Большего позора представить себе невозможно. А «профессор» то ли был трусливым и боялся ввязаться в драку, как поступил бы в этом случае любой уважающий себя мальчишка, то ли был чересчур рассудительным и счёл более подходящим отделаться презрительным молчанием. Прикинувшись, будто не слышит, он прошёл, задрав нос и засунув руки в карманы.
Трудно было Алергушу стерпеть такое зазнайство. У него прямо руки чесались.
Гицэ сделал несколько шагов и стремительно обернулся, а потом стал спиной к стене и отважно ожидал нападения.
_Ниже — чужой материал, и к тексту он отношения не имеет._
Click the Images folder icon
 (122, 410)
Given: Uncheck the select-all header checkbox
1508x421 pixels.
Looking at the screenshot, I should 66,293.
Ну точно задиристый петух, готовый к бою.
— Ты почему не был на репетиции? — отрывисто спросил он Алергуша.
«Ага, вот ты о чём!» — торжествовал Алергуш и открыто поглядел на одноклассника.
— Репетиция?! Какая ещё репетиция? — возбуждённо спросил он, невольно растягивая каждое слово.
— Не прикидывайся дурачком! «Какая ещё репетиция»! Я ведь объявил на перемене, чтоб занятые в пьесе остались!
Алергуш сделал вид, будто силится припомнить.
— На какую, говоришь, репетицию?
— Хватит дурачиться… И нечего смеяться!
— Кто, я гогочу над тобой? — Алергуш еле удерживался, чтоб и впрямь не расхохотаться, оттого что Георгицэ не замечает, как его передразнивают.
— Нечего меня дурачить! Прекрасно ты всё слышал!